_Task to carry out_: Print exactly the lines from the one that contains "Check the select-all" through the last line of the material, both included, and leave out all pictures.

_The data_:
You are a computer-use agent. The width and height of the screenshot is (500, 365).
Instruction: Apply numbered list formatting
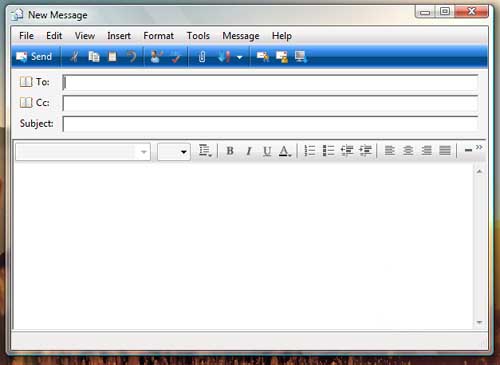(x=310, y=151)
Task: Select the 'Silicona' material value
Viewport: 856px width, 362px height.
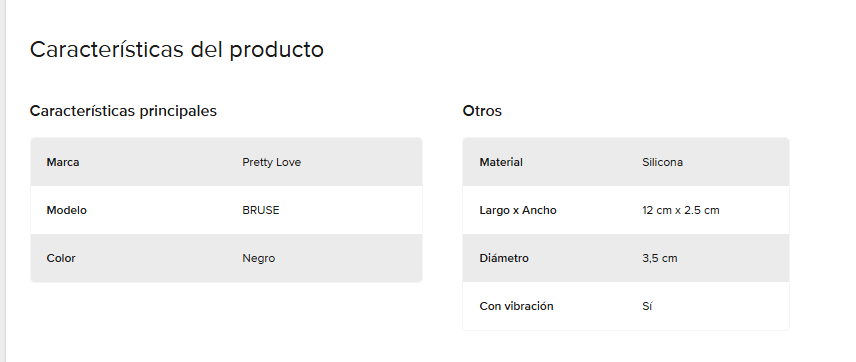Action: [662, 162]
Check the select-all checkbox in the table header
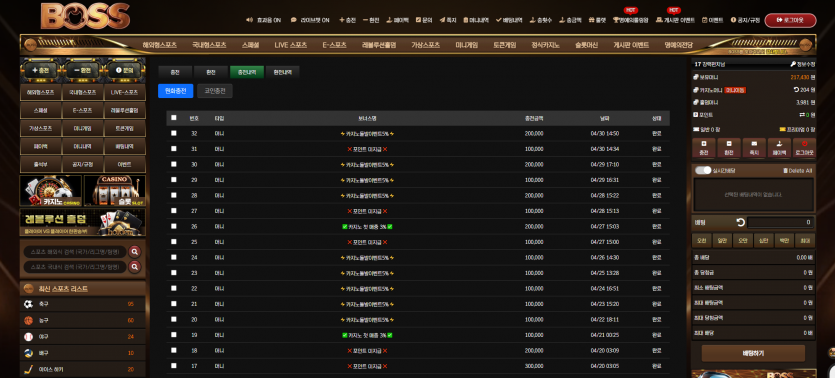 tap(174, 118)
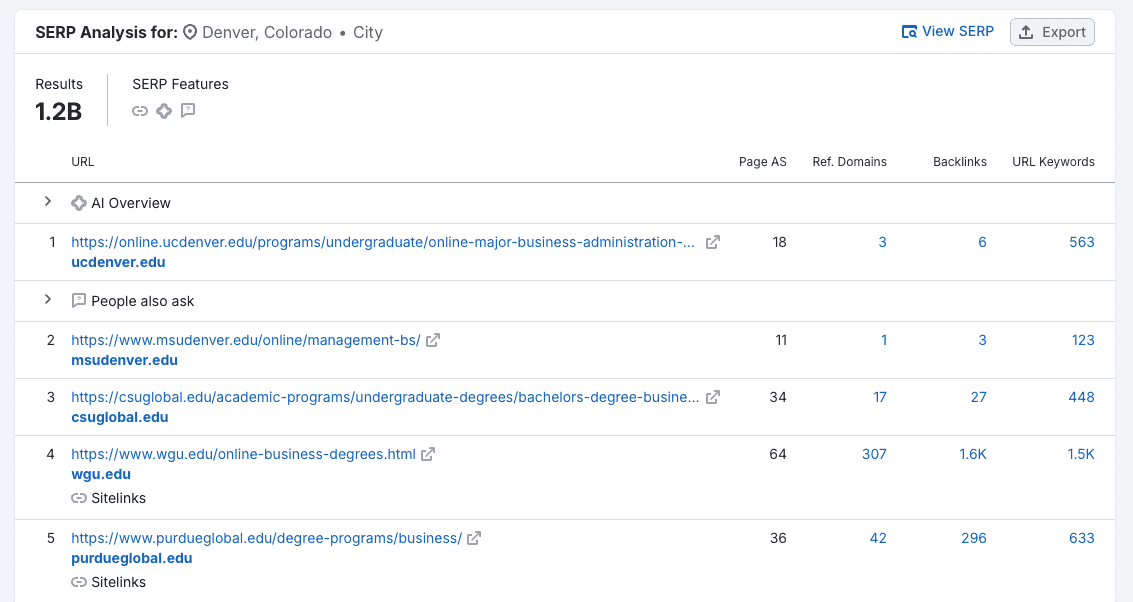The height and width of the screenshot is (602, 1133).
Task: Click the Export button
Action: 1052,31
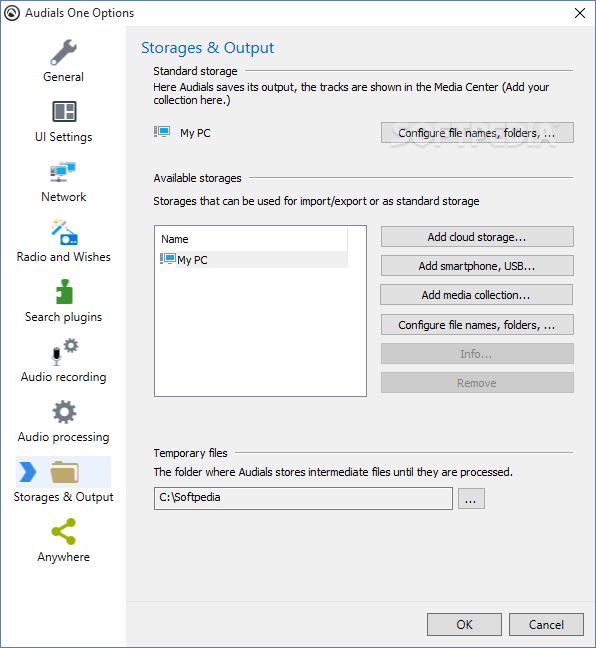Select the Anywhere share icon

[64, 531]
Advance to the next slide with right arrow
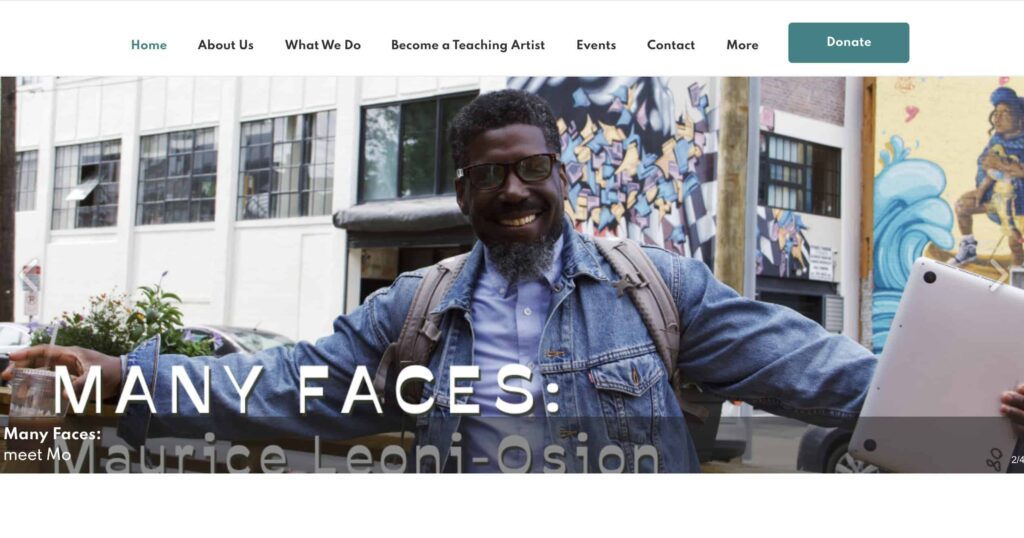The height and width of the screenshot is (538, 1024). coord(999,274)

_Response area_:
Check the select-all checkbox in the table header
 tap(174, 118)
The height and width of the screenshot is (602, 1133).
Task: Click the Export button
Action: 1052,31
Select the Anywhere share icon

[64, 531]
Advance to the next slide with right arrow
The height and width of the screenshot is (538, 1024). coord(999,274)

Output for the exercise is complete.